Required tasks:
- 1) In the ACPI control methods excerpt, what must OSPM not do before executing _BFS upon returning from a sleeping state?
- 2) Please reproduce the ACPI control methods excerpt word for word from "An OEM-supplied Definition" to "system \_S0 state mode.".

An OEM-supplied Definition Block provides some number of controls appropriate for system-level management. These are used by OSPM to integrate to the OEM-provided features. The following table lists the defined OEM system controls that can be provided.

Table 7-9 BIOS-Supplied Control Methods for System-Level Functions

Object	Description
\_BFS	Control method executed immediately following a wake event.
\_PTS	Control method used to notify the platform of impending sleep transition.
\_GTS	Control method executed just prior to setting the sleep enable (SLP_EN) bit.
\_S0	Package that defines system \_S0 state mode.
\_S1	Package that defines system \_S1 state mode.
\_S2	Package that defines system \_S2 state mode.
\_S3	Package that defines system \_S3 state mode.
\_S4	Package that defines system \_S4 state mode.
\_S5	Package that defines system \_S5 state mode.
\_TTS	Control method used to prepare to sleep and run once awakened
\_WAK	Control method run once awakened.

\_BFS (Back From Sleep)

_BFS is an optional control method. If it exists, OSPM must execute the _BFS method immediately following wake from any sleeping state S1, S2, S3, or S4. _BFS allows ACPI system firmware to perform any required system specific functions when returning a system sleep state. OSPM will execute the _BFS control method before performing any other physical I/O or enabling any interrupt servicing upon returning from a sleeping state. A value that indicates the sleeping state from which the system was awoken (in other words, 1=S1, 2=S2, 3=S3, 4=S4) is passed as an argument to the _BFS control method.

Arguments (1):

Arg0 – An Integer containing the value of the previous sleeping state (1 for S1, 2 for S2, etc.)

Return Value:

None

\_PTS (Prepare To Sleep)

Provided material:
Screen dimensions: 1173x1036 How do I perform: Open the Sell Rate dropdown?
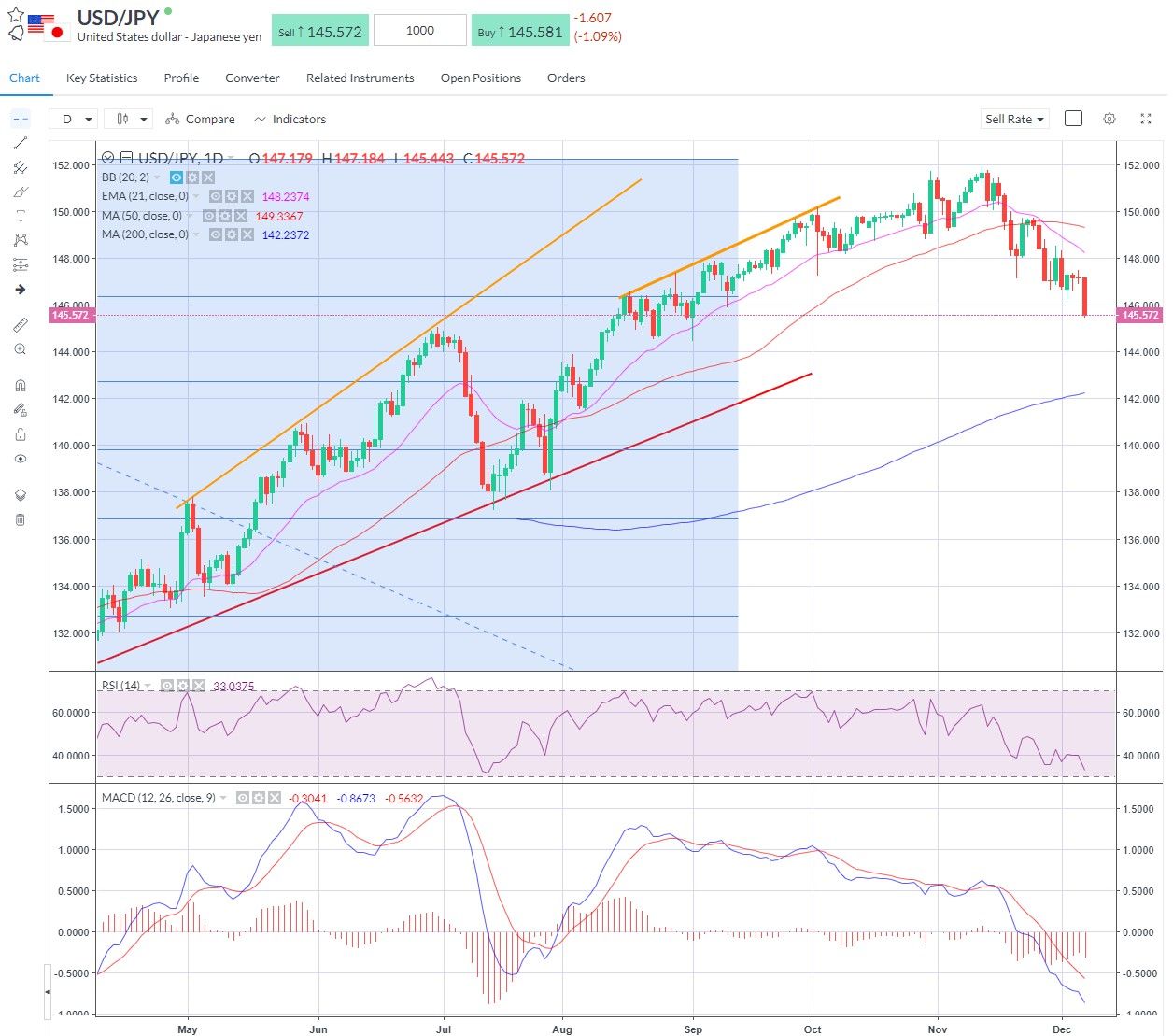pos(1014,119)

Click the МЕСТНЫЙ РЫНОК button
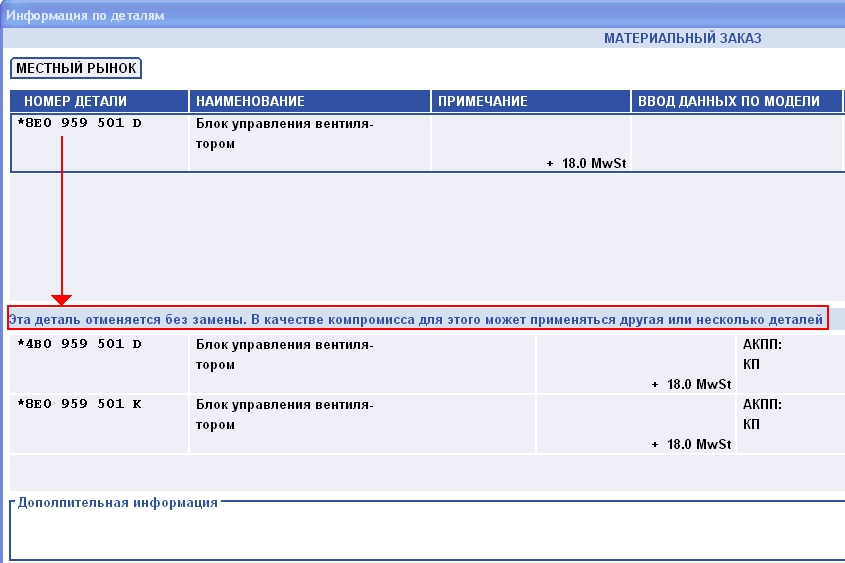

Written responses:
- 1) It must not perform any other physical I/O or enable any interrupt servicing.

- 2)
An OEM-supplied Definition Block provides some number of controls appropriate for system-level management. These are used by OSPM to integrate to the OEM-provided features. The following table lists the defined OEM system controls that can be provided.

Table 7-9 BIOS-Supplied Control Methods for System-Level Functions

Object	Description
\_BFS	Control method executed immediately following a wake event.
\_PTS	Control method used to notify the platform of impending sleep transition.
\_GTS	Control method executed just prior to setting the sleep enable (SLP_EN) bit.
\_S0	Package that defines system \_S0 state mode.